-- Exercise --
Please echo the listing below exactly, from the line containing "Find the location" through the end of the listing, and leave out the pictures.

====

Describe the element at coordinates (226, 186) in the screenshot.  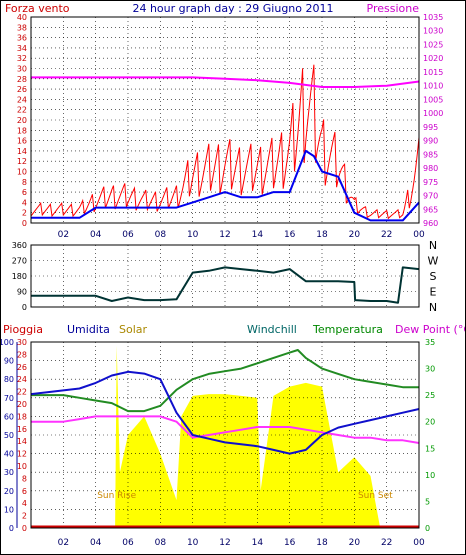
I see `wind-average-line` at that location.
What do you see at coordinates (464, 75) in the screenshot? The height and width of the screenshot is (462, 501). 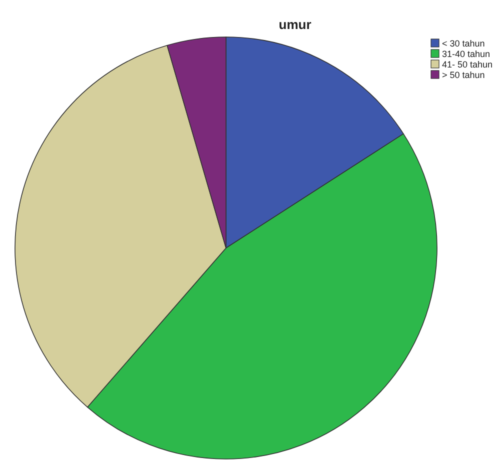 I see `legend-label: > 50 tahun` at bounding box center [464, 75].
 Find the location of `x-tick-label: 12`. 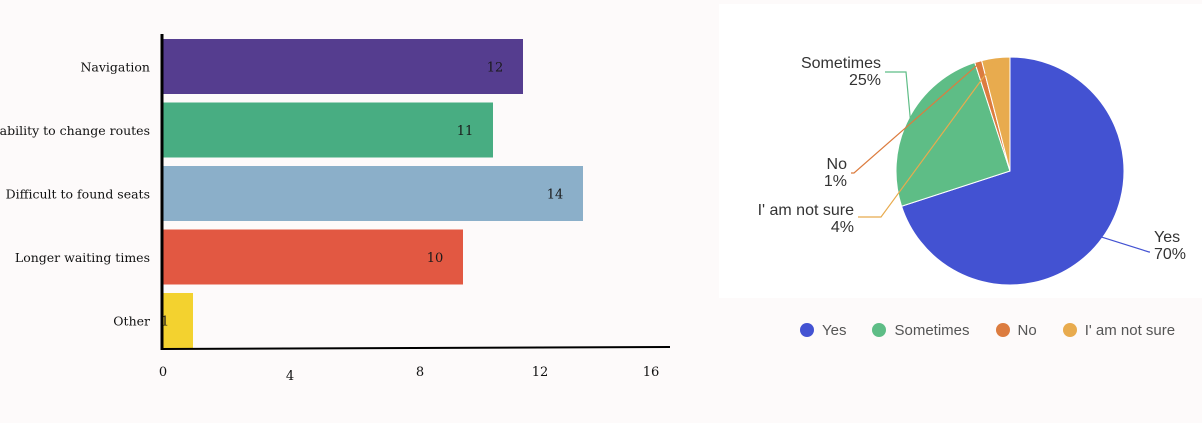

x-tick-label: 12 is located at coordinates (540, 372).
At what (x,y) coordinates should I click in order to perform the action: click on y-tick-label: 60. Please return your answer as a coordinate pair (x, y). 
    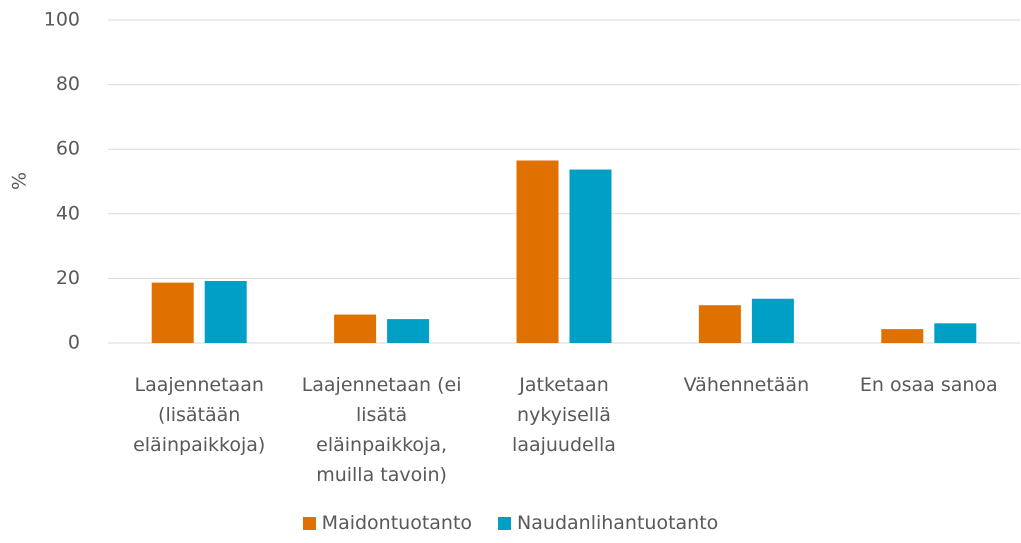
    Looking at the image, I should click on (68, 149).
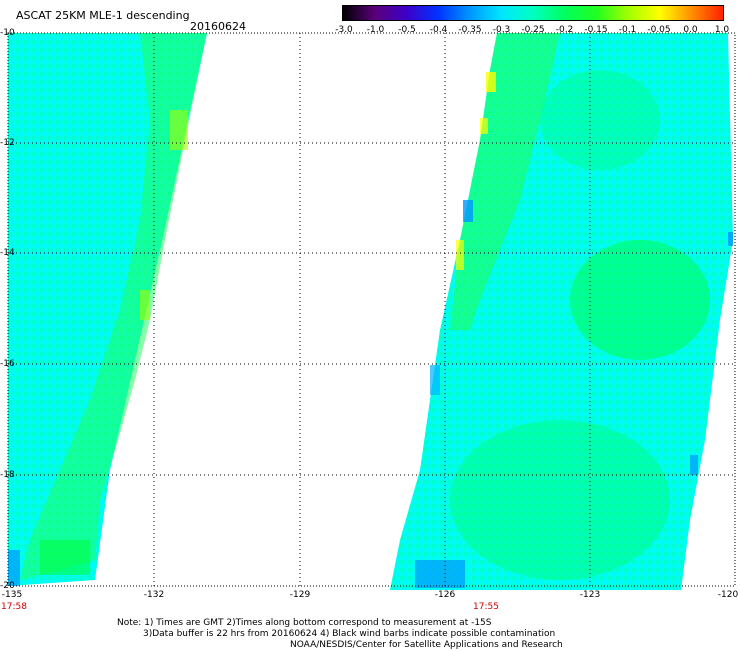 The height and width of the screenshot is (651, 740). I want to click on colorbar-tick-label: 0.0, so click(690, 30).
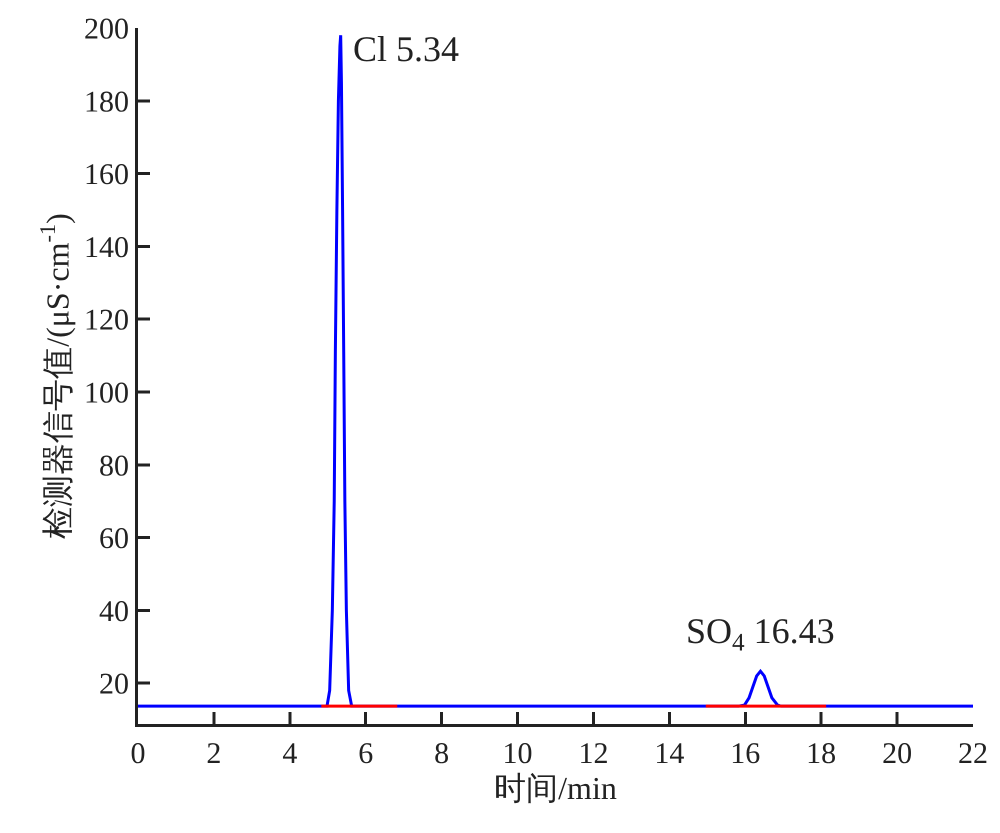 The height and width of the screenshot is (833, 1000). Describe the element at coordinates (114, 684) in the screenshot. I see `y-tick-label: 20` at that location.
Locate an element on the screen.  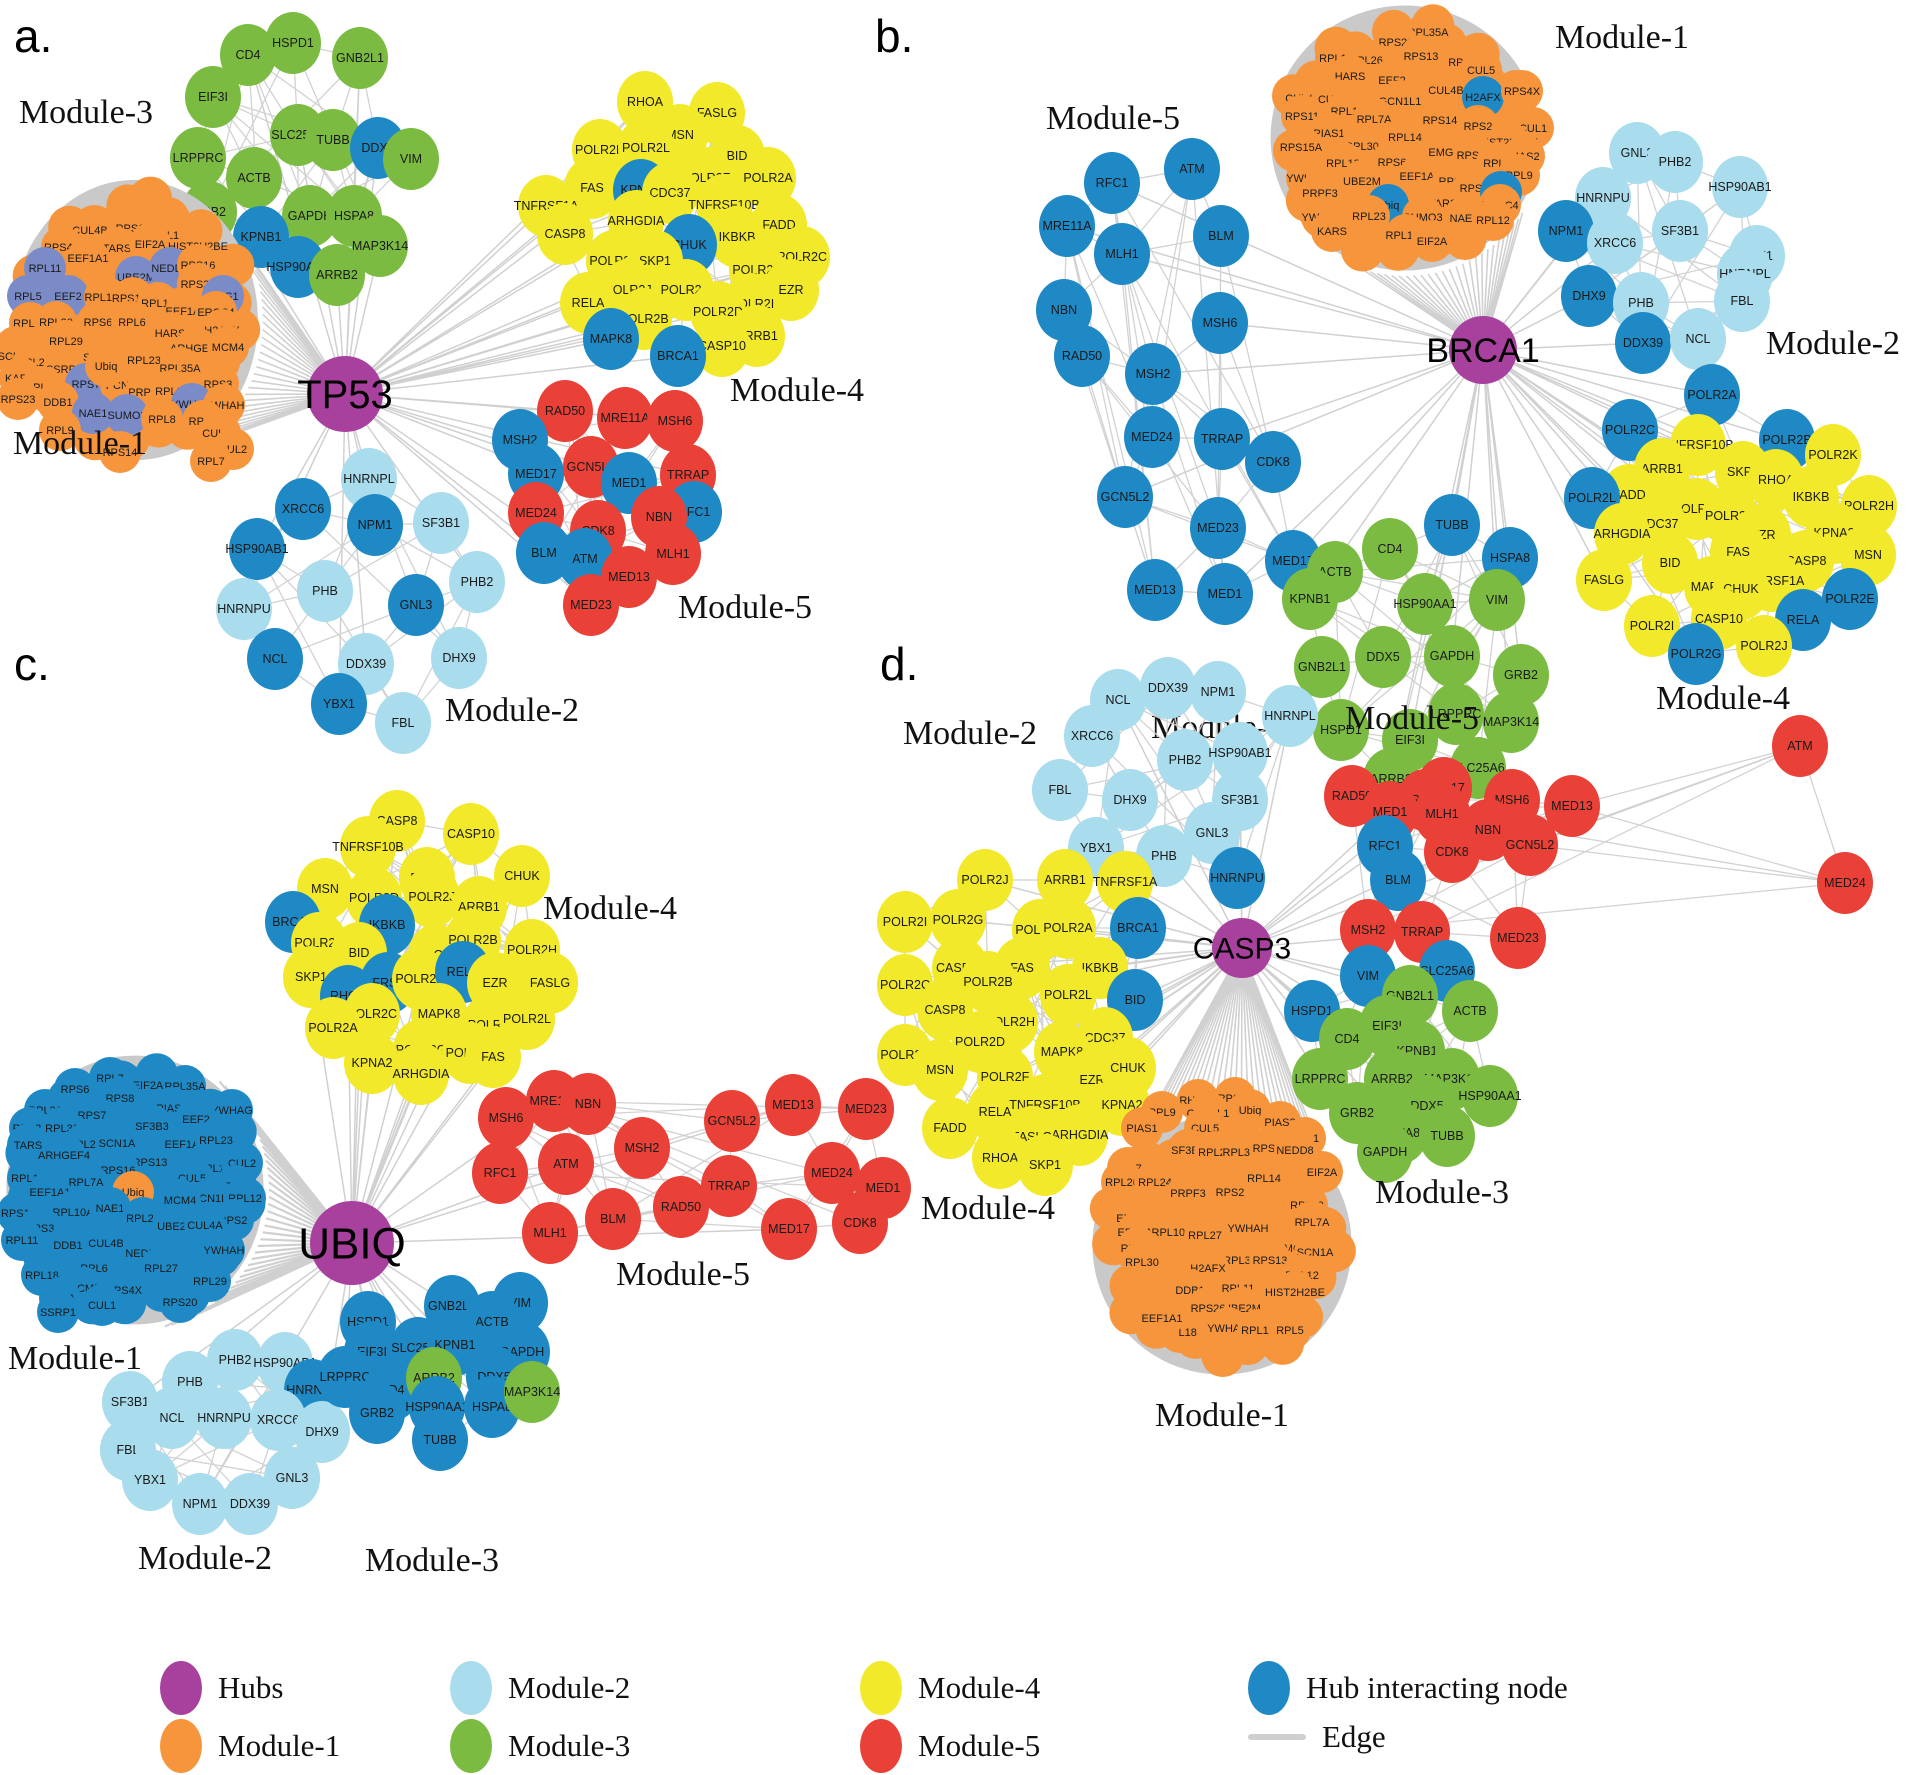
node-RPS13: RPS13 is located at coordinates (1421, 56).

====

-- Expected output --
 Find the location of `x-tick-label: 12`. 

x-tick-label: 12 is located at coordinates (540, 372).
At what (x,y) coordinates should I click in order to perform the action: click on y-tick-label: 60. Please return your answer as a coordinate pair (x, y). 
    Looking at the image, I should click on (68, 149).
 The height and width of the screenshot is (651, 740). I want to click on colorbar-tick-label: 0.0, so click(690, 30).
 The height and width of the screenshot is (833, 1000). Describe the element at coordinates (114, 684) in the screenshot. I see `y-tick-label: 20` at that location.
Locate an element on the screen.  
node-RPS13: RPS13 is located at coordinates (1421, 56).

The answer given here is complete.